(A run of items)
════════════════

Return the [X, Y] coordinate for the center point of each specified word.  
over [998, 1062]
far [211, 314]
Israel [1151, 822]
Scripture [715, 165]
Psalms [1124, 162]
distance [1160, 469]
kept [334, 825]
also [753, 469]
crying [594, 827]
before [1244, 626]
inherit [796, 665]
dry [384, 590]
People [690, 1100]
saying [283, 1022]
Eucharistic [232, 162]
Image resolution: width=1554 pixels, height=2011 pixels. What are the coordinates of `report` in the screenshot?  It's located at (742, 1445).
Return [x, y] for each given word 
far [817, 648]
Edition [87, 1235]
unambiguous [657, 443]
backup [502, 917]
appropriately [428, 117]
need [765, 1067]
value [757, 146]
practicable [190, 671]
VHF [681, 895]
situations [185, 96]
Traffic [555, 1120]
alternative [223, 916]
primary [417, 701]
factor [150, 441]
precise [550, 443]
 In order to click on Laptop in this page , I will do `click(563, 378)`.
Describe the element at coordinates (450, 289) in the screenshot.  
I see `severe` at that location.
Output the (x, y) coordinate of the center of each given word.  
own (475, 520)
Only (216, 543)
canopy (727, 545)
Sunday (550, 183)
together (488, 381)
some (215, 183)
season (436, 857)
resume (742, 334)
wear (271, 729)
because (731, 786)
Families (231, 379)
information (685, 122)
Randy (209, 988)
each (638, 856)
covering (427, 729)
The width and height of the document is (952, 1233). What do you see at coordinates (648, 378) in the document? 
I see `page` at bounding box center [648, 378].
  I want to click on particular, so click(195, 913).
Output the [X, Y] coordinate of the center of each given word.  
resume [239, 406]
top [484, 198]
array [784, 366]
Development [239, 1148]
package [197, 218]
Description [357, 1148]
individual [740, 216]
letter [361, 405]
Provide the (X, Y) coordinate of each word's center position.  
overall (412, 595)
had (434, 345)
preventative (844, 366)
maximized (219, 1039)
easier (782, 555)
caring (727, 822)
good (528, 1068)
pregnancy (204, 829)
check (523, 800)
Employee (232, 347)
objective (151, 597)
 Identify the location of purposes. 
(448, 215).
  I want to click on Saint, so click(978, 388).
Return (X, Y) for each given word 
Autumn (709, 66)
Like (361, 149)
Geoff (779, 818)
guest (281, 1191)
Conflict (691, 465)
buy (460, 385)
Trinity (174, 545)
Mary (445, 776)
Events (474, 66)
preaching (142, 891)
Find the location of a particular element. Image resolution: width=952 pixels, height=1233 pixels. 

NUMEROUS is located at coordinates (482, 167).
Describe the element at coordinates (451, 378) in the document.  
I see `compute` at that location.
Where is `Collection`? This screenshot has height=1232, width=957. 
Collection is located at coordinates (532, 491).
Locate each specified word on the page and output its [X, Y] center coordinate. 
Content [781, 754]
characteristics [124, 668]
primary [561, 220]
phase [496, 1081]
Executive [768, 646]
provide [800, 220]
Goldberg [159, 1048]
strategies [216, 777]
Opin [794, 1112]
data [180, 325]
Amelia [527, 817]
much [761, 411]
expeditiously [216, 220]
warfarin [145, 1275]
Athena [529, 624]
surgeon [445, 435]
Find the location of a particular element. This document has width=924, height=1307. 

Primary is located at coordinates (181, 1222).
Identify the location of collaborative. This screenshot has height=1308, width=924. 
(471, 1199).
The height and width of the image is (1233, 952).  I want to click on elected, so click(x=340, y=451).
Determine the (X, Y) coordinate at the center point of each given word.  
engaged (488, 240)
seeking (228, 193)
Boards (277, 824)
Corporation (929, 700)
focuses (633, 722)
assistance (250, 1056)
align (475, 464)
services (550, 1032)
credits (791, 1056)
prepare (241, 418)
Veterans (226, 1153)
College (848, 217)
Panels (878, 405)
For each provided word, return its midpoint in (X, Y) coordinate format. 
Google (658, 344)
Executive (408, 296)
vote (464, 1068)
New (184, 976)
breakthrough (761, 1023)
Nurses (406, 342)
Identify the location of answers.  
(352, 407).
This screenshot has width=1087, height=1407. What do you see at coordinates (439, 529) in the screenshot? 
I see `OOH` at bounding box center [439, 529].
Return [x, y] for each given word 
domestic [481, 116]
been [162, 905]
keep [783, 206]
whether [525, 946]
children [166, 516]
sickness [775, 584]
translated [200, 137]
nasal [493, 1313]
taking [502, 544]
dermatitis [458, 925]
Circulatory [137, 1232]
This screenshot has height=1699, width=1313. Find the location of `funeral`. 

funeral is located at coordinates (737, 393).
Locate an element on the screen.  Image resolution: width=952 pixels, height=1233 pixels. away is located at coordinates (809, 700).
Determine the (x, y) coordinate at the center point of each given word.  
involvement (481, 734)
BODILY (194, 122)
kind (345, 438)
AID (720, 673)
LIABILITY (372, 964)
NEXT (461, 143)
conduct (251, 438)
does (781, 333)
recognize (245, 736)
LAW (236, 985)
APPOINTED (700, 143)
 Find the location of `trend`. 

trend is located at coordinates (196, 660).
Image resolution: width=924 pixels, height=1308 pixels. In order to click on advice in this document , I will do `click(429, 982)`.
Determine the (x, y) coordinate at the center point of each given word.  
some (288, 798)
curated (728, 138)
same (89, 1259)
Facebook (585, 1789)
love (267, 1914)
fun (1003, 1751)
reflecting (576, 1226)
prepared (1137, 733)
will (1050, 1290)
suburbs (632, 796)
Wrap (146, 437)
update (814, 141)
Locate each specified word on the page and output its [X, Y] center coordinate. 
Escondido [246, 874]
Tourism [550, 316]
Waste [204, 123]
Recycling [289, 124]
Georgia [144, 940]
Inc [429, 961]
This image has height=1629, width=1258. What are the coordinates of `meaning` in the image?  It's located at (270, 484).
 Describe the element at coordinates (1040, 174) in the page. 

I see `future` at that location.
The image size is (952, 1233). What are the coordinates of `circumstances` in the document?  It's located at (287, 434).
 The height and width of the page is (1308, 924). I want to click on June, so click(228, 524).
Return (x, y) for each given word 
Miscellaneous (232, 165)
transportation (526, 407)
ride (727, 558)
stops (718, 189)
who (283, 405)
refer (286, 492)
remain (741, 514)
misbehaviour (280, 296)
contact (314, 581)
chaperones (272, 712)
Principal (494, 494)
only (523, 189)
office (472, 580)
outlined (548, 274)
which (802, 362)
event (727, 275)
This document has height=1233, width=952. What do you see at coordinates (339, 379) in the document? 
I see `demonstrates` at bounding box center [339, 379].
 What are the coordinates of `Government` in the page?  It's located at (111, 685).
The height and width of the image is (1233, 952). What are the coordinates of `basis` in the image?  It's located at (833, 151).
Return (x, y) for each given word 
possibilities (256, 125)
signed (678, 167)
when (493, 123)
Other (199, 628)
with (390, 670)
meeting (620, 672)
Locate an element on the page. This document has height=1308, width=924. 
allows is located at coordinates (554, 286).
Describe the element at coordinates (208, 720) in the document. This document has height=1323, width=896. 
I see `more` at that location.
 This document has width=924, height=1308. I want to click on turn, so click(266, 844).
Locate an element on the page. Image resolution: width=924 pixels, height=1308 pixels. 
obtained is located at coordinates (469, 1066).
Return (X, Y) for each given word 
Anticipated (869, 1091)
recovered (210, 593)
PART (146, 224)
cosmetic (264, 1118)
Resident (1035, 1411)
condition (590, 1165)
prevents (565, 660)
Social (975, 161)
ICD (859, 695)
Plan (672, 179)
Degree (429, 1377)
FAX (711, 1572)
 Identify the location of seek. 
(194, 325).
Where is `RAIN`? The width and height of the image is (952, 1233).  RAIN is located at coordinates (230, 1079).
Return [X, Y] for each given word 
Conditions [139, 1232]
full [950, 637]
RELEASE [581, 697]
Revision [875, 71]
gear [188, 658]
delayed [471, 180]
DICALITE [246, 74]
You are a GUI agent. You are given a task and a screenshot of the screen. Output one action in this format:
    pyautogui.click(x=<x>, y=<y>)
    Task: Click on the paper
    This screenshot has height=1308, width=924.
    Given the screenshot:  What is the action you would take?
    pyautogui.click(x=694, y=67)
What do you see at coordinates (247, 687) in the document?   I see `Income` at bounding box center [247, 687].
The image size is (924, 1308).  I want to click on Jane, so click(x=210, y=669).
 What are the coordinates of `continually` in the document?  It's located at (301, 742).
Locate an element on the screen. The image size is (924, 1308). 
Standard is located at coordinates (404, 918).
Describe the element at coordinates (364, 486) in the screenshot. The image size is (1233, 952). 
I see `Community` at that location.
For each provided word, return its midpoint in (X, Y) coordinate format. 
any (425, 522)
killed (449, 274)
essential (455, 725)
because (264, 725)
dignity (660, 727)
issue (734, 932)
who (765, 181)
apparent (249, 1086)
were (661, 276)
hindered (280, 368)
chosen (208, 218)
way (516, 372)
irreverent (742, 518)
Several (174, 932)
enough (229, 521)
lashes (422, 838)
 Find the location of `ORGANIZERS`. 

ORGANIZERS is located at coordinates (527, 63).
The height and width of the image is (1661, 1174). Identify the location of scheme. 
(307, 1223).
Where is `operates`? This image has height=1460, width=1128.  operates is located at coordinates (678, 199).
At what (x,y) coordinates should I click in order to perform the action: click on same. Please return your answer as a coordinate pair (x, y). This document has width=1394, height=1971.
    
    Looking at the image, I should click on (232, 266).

════════════════

## What is expected
Could you copy out, word for word, the items above from the very first line through the line containing "I want to click on particular, so"?

## Result of this task
Return the [X, Y] coordinate for the center point of each specified word.  
over [998, 1062]
far [211, 314]
Israel [1151, 822]
Scripture [715, 165]
Psalms [1124, 162]
distance [1160, 469]
kept [334, 825]
also [753, 469]
crying [594, 827]
before [1244, 626]
inherit [796, 665]
dry [384, 590]
People [690, 1100]
saying [283, 1022]
Eucharistic [232, 162]
Image resolution: width=1554 pixels, height=2011 pixels. What are the coordinates of `report` in the screenshot?  It's located at (742, 1445).
Return [x, y] for each given word 
far [817, 648]
Edition [87, 1235]
unambiguous [657, 443]
backup [502, 917]
appropriately [428, 117]
need [765, 1067]
value [757, 146]
practicable [190, 671]
VHF [681, 895]
situations [185, 96]
Traffic [555, 1120]
alternative [223, 916]
primary [417, 701]
factor [150, 441]
precise [550, 443]
 In order to click on Laptop in this page , I will do `click(563, 378)`.
Describe the element at coordinates (450, 289) in the screenshot.  
I see `severe` at that location.
Output the (x, y) coordinate of the center of each given word.  
own (475, 520)
Only (216, 543)
canopy (727, 545)
Sunday (550, 183)
together (488, 381)
some (215, 183)
season (436, 857)
resume (742, 334)
wear (271, 729)
because (731, 786)
Families (231, 379)
information (685, 122)
Randy (209, 988)
each (638, 856)
covering (427, 729)
The width and height of the document is (952, 1233). What do you see at coordinates (648, 378) in the document? 
I see `page` at bounding box center [648, 378].
  I want to click on particular, so click(195, 913).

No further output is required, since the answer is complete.